Стоунхорн вскочил быстрее, чем могла ожидать Тачина. Он ударил парня ребром ладони по горлу так, что тот молча свалился. В левой у Стоунхорна уже был стилет. Он перебросил его теперь в правую, но второй молодчик был не столь смел, чтобы принять вызов, и ударился в бегство. Стоунхорн бросил ему в спину стилет, тот рухнул. Стоунхорн выхватил пистолет. Однако еще не стрелял. Когда же с другой стороны прогремел выстрел, он уже лежал в траве, и пуля просвистела над ним.

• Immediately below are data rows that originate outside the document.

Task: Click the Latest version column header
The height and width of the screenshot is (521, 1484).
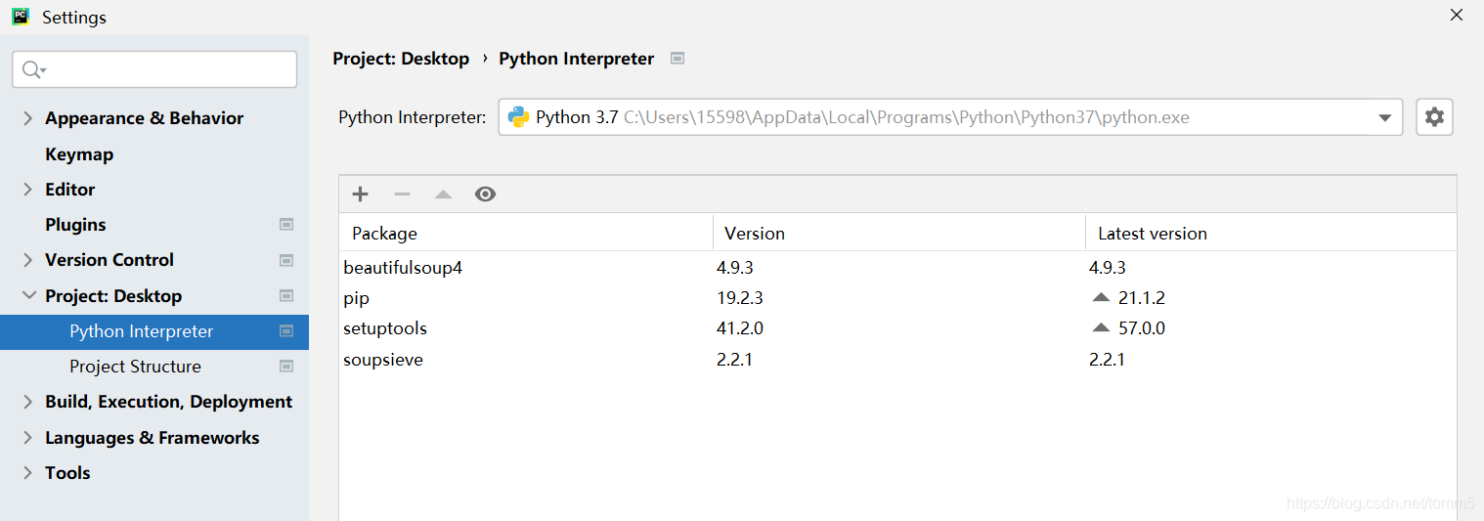Action: point(1271,234)
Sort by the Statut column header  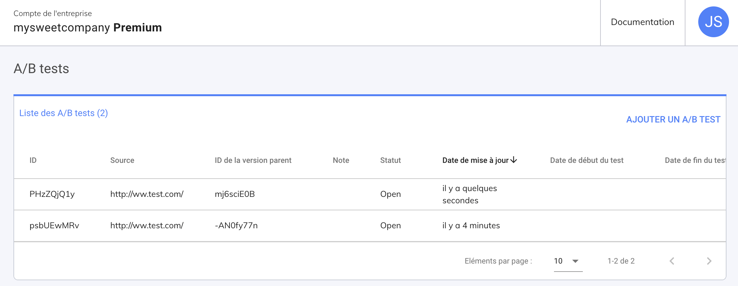tap(390, 160)
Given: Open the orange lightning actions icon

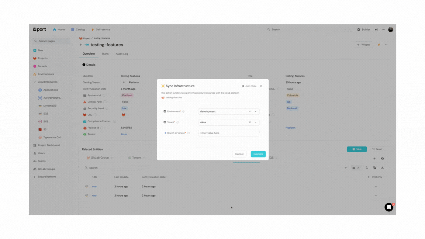Looking at the screenshot, I should point(379,45).
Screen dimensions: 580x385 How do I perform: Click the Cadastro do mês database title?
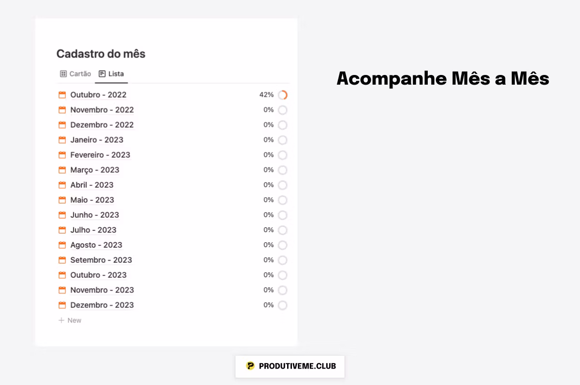101,54
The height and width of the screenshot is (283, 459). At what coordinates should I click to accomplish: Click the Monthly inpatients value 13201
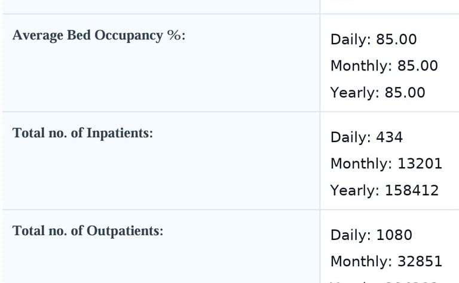click(x=386, y=164)
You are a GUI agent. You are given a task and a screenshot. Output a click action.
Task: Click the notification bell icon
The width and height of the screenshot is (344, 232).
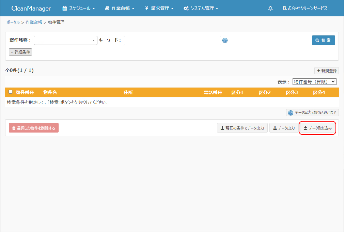tap(270, 9)
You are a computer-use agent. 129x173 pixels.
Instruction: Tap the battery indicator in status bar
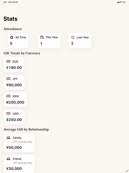[124, 2]
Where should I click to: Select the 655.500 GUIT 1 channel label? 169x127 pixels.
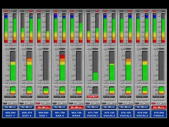click(x=10, y=114)
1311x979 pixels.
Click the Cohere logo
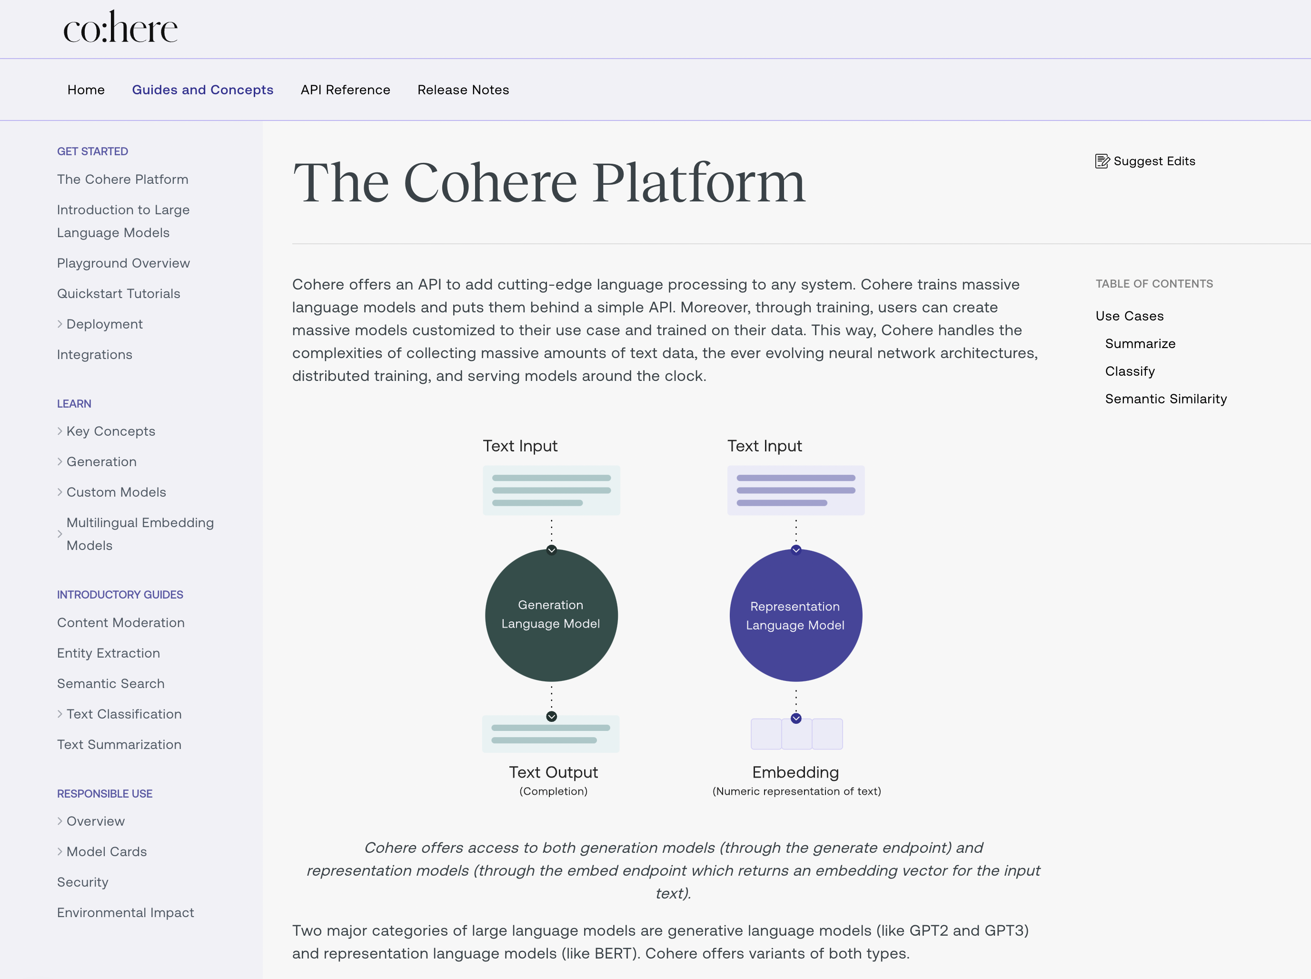click(x=120, y=28)
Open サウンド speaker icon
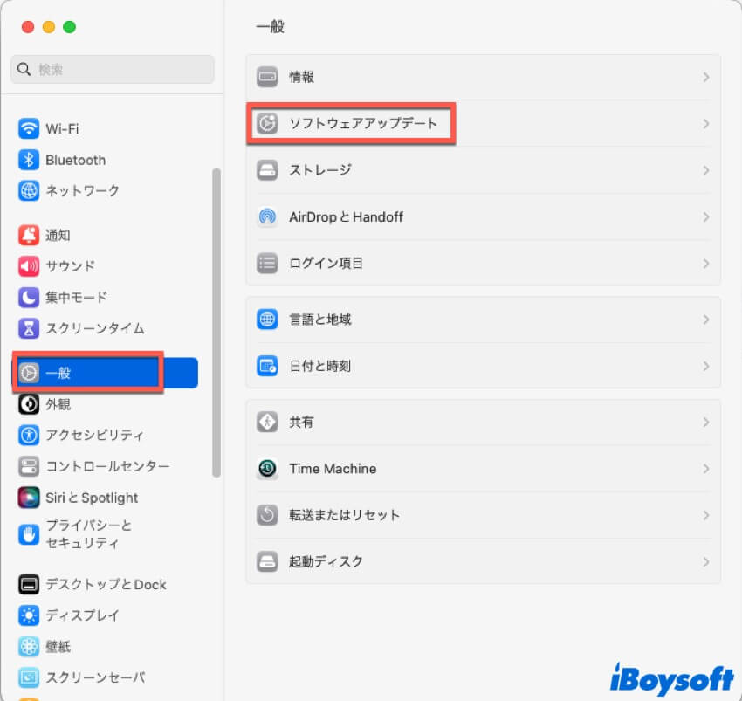Screen dimensions: 742x701 [x=30, y=266]
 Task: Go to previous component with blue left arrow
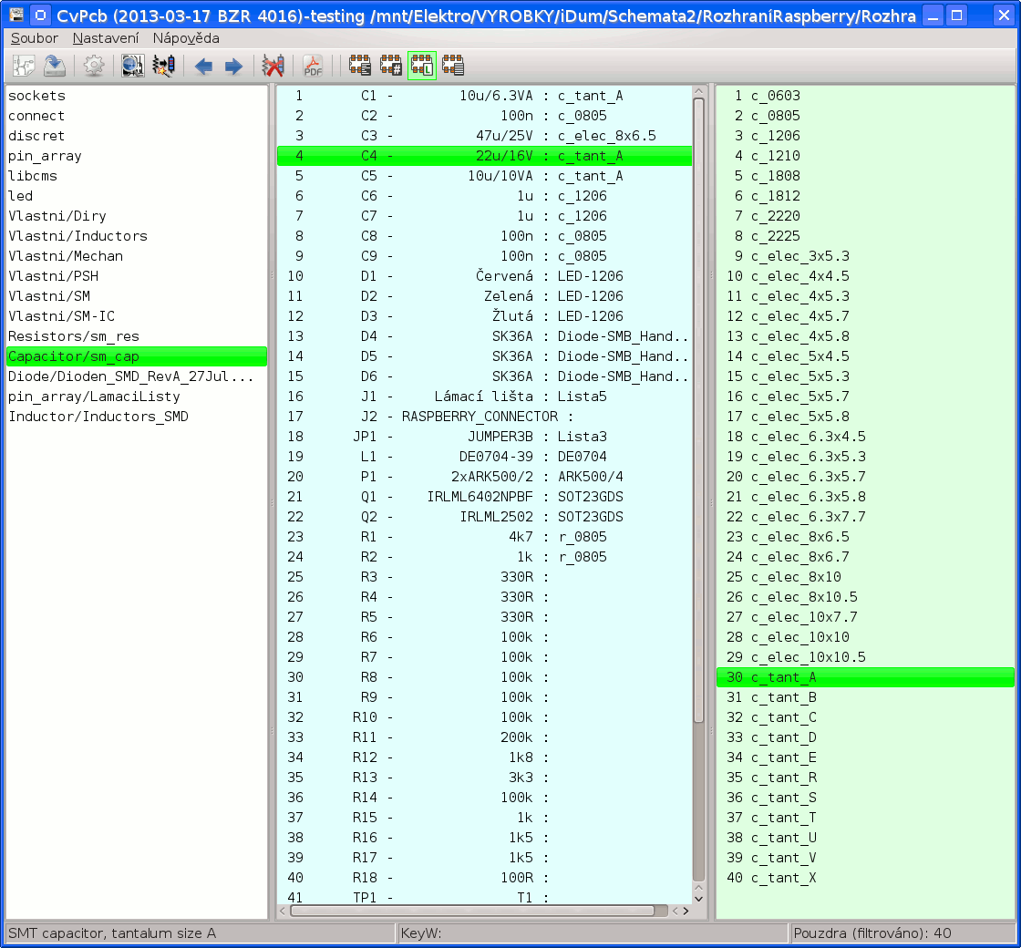pos(203,66)
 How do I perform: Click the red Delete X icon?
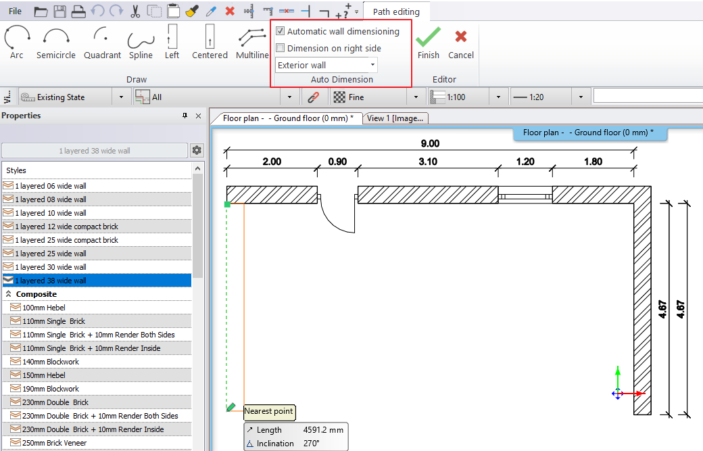[x=230, y=11]
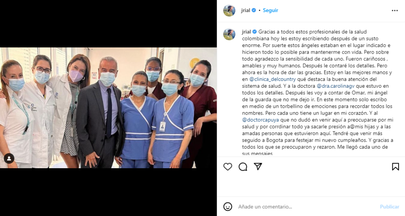Open jrial username in the header
This screenshot has height=216, width=405.
(246, 10)
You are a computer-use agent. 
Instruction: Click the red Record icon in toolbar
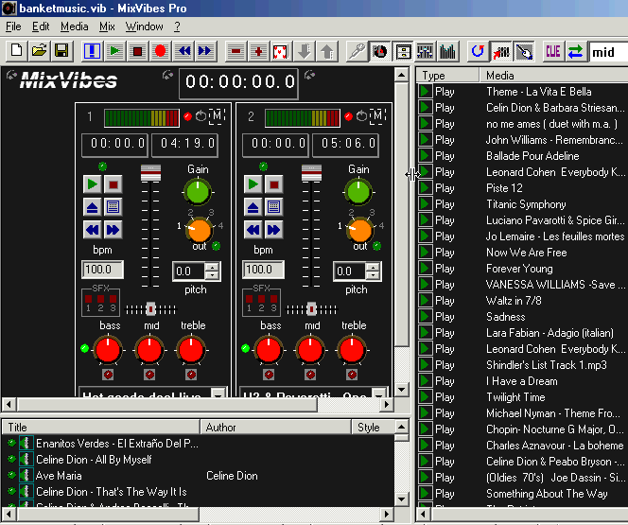[x=160, y=51]
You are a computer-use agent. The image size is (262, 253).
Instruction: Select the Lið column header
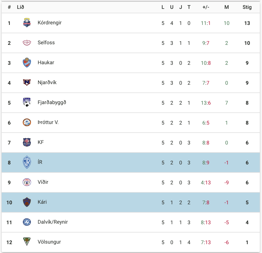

Он на миг поднялся и выстрелил. Ответ пришел слева и справа: должно быть, не менее трех бандитов взяли его на мушку, а может быть, и четверо. Он с пистолетами в обеих руках занял место в новом укрытии. Тачина больше не видела его. Она тихо сидела в траве и прислушивалась; ее глаза были устремлены на лошадь, где у Стоунхорна, возможно, было еще другое оружие и на которой он мог в конце концов ускакать. Между холмами завязалась перестрелка. Не слышалось больше ни слова, ни крика. Схватка шла не на жизнь, а на смерть, ожесточенная, с особой ненавистью. Бандиты против бандитов, на миг подумалось Тачине, но тут же она отбросила это, и лишь одна мысль владела ею: Стоунхорн!..
Дрожа в облепившей тело мокрой разорванной одежде, Тачина раскрыла свой перочинный нож. Если уж над ней попытаются надругаться, она будет защищаться, а если не сможет себя защитить, она этого не переживет.
Перестрелка на момент приостановилась. Потом раздался резкий свист — это был сигнал врагов Стоунхорна. Кто-то взвизгнул:
— Свинья! Предатель!
В ответ прозвучал выстрел.
И снова поднялась стрельба. Стоунхорн отвечал неторопливо, экономно. По выкрикам и звукам выстрелов Тачина представила себе картину боя: очевидно, двое или трое держали его под постоянной угрозой, а кто-то пытался обойти и убить.
И в подтверждение ее мыслей у входа в небольшую ложбинку, где она сидела, появился человек. И хотя Тачина в ночи не могла видеть цвета его одежды, она тотчас поняла, что это был белый, в коричнево-красной рубашке, которого она видела в аэропорту Нью-Сити.
Когда перед ним оказалась Тачина, этому красно-клетчатому пришла в голову иная, более подлая, хотя и не такая уж хитрая, мысль:
— Хе! Стоунхорн, иди сюда! Эй, шляпа, у меня тут твоя голубка…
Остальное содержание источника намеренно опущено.